- Theatrical release poster
- Directed by: Gordon Douglas
- Screenplay by: Alan Trustman James R. Webb
- Story by: Alan Trustman
- Produced by: Herbert Hirschman
- Starring: Sidney Poitier Martin Landau Barbara McNair Anthony Zerbe
- Cinematography: Gerald Perry Finnerman
- Edited by: Bud Molin Irving Rosenblum (assistant editor)
- Music by: Quincy Jones
- Production company: Mirisch Productions
- Distributed by: United Artists
- Release date: July 8, 1970;
- Running time: 108 minutes
- Country: United States
- Language: English
- Box office: $2,350,000 (US/Canada rentals)
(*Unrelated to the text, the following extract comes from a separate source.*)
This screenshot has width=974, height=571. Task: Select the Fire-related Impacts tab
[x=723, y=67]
= They Call Me Mister Tibbs! =

1970 film by Gordon Douglas

They Call Me Mister Tibbs! is a 1970 American DeLuxe Color crime drama film directed by Gordon Douglas. The second installment in a trilogy, the release was preceded by In the Heat of the Night (1967) and followed by The Organization (1971). The film's title was taken from a line in the first film.
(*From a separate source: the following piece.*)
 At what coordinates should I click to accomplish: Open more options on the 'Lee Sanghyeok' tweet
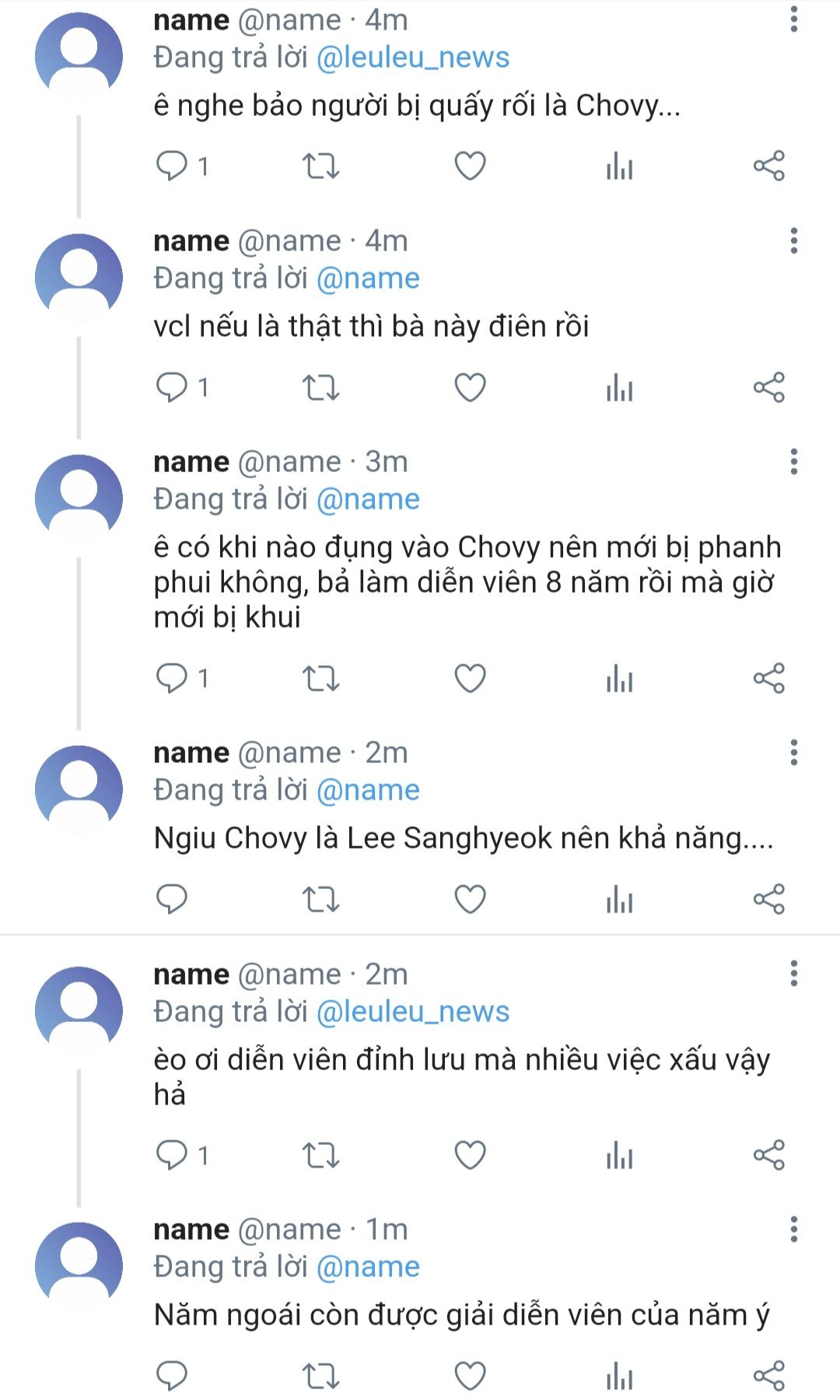[793, 752]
Sidney Poitier reprised his role of police detective Virgil Tibbs, though in this sequel, Tibbs is working for the San Francisco Police rather than the Philadelphia Police (as in the original film) or the Pasadena Police (as in the novels).

==Plot==
Detective Virgil Tibbs, now a lieutenant with the San Francisco police, is assigned to investigate the murder of a prostitute. A prime suspect is Reverend Logan Sharpe, a street preacher who is leading one of the sides in a city referendum on an urban renewal project. He tells Tibbs he was visiting the prostitute in his professional capacity, to advise her spiritually, and that when he left her apartment, she was alive and healthy.

Tibbs tracks down and questions the janitor from the victim's building, Mealie Williamson, and Woody Garfield, a shady character who owns the building and might have been the dead woman's pimp, who sent the janitor into hiding. Later, suspicion falls on a hood named Rice Weedon, who is pursued and shot by Tibbs in self-defense.
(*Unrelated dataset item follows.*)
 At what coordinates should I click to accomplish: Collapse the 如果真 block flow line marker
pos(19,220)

Tibbs’ enquiries lead him to conclude that Sharpe really is the murderer. When confronted, Sharpe confesses; he requests that Tibbs not arrest him for 24 hours, until the polls close on the city referendum. When Tibbs refuses, Sharpe, while being taken away to be arrested, purposely steps in front of a moving vehicle and is killed.

==Production==
Quincy Jones wrote the score, as he did with In the Heat of the Night, although the tone of the music in each is markedly different. The previous film, owing to its setting, had a country and bluesy sound, whereas his work for this film was in the funk milieu that would become Jones' trademark in the early 1970s.

The film's title was taken from Virgil's assertive response in In the Heat of the Night after the chief mockingly asked him what people call him in the city where he works.

It was followed by a third film titled The Organization (1971).

The film was the last appearance of veteran actor Juano Hernández, who died in July 1970, a few days after the film premiered.

==Reception==
The AFI Catalog of Feature Films describes the film as having opened in New York City on July 8, 1970, following lukewarm reviews. Stuart Galbraith IV of DVD Talk described the film as a routine but not-bad cop thriller, writing that Sidney Poitier's performance was very good but that the film was weakened by Gordon Douglas's direction and its subplot about Tibbs's personal life. On Rotten Tomatoes, the film has a 50% rating based on six critic reviews. It did not attract nearly as positive a response as the series' 1967 debut, In the Heat of the Night, which won five Academy Awards including the 1967 Best Picture Oscar.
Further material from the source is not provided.